文久2年(1862年)の江戸城から東南方向の、大川(隅田川)の東にある深川、本所の南端、亀戸から中川までを描いた鳥瞰図です。
この北側の鳥瞰図が「城東図その二」です。

城東その一
江戸鳥観図「城東その一」 立川博章画

【大川周辺】
鳥瞰図左側を流れる大川(隅田川)は、当時は浅草川とも呼ばれました。この川沿いには、全国から船で運ばれてきた米を保管する御米蔵があります。
御米蔵の川端にある「首尾の松」の由来は諸説ありますが、一説には吉原に向かう猪牙船の上の客が遊郭で首尾よくいくように願掛けをしたそうです。
大川に西側の御米蔵の西隣りに江戸幕府の役所機関である「頒暦所御用屋敷」(天文屋敷)があります。暦を作るための天体観測を行っていました。
伊能忠敬もここで学んだと言います。

【両国橋、回向院】
江戸初期の明暦3年(1657年)に発生した明暦の大火によって、江戸の町の6割が焼失し10万人を超す死傷者が出たと言われています。
大川(現在の隅田川)には当時この付近に橋がなく、被害が拡大したことから両国橋が作られました。また東岸の湿地帯であった本所、深川を開拓して江戸の町を拡大して復興をはかりました。
両国橋は江戸初期は二つの国にまたがって架けられたために名づけられました。当時は橋の西側が武蔵国(江戸)、東側が下総国でした。江戸の範囲が広がったために江戸末期は深川も武蔵国の一部でした。

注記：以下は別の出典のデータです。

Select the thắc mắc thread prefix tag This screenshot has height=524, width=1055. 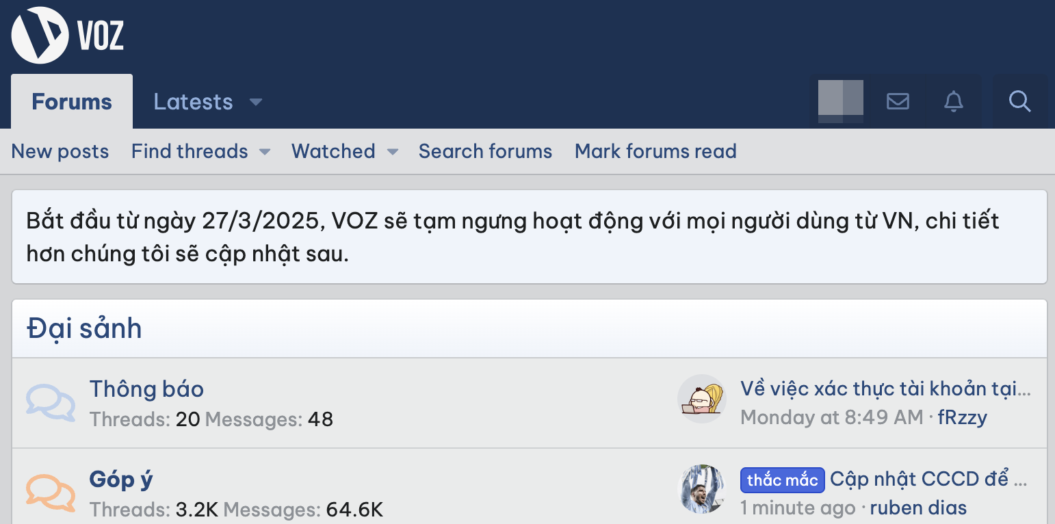tap(782, 480)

「回向院」は明暦の大火の犠牲者の無縁仏を供養するために、四代将軍・徳川家綱が建立されました。その後勧進相撲が開かれるようになり、回向院相撲が定期的に開催されました。

【深川】
回向院の南を東西に走る川が堅川ですが、この北側が本所、南側が深川です。
広がり続ける江戸の町の建築や、火事があった場合の再建に必要となる材木を集積した材木の保管所が作られました。深川木場町は町民の材木保管場所、猿江御材木蔵は幕府が保管した場所でした。
深川の芸者衆が人気になりましたが、岡場所(幕府非公認の遊郭)も作られ繁栄しました。

【三十三間堂、永代寺、富岡八幡宮】
富岡八幡宮の東に三十三間堂という仏堂がありました。通し矢の場が作られ通し矢がはやりました。
当時は富岡八幡宮よりも隣の永代寺の方が大きく、門前町は富岡八幡宮の門前町でなはく永代寺門前町でした。明治時代の神仏分離令によって永代寺は破却されましたが、再興されて今に至ります。

【深川十万坪、六万坪、州崎】
深川は埋立と湿地の改良を繰り返し、開発されていきました。深川十万坪は干潟を生みたてて新田開発された土地ですが、高潮の被害で人が住むのには適していませんでしたが、洲崎とともに景色が良い名所となっていました。深川十万坪はその後一ツ橋徳川家の領地になりました。深川六万坪も埋立られた土地です。

【亀戸天神】
鳥瞰図の中央上部に「亀戸天神」が見えます。正保三年(1646)に創立され、四代将軍家綱公が明暦の大火の復興のため、鎮守の神様として祀ったと伝えられています。
江戸時代から藤の名所として知られていました。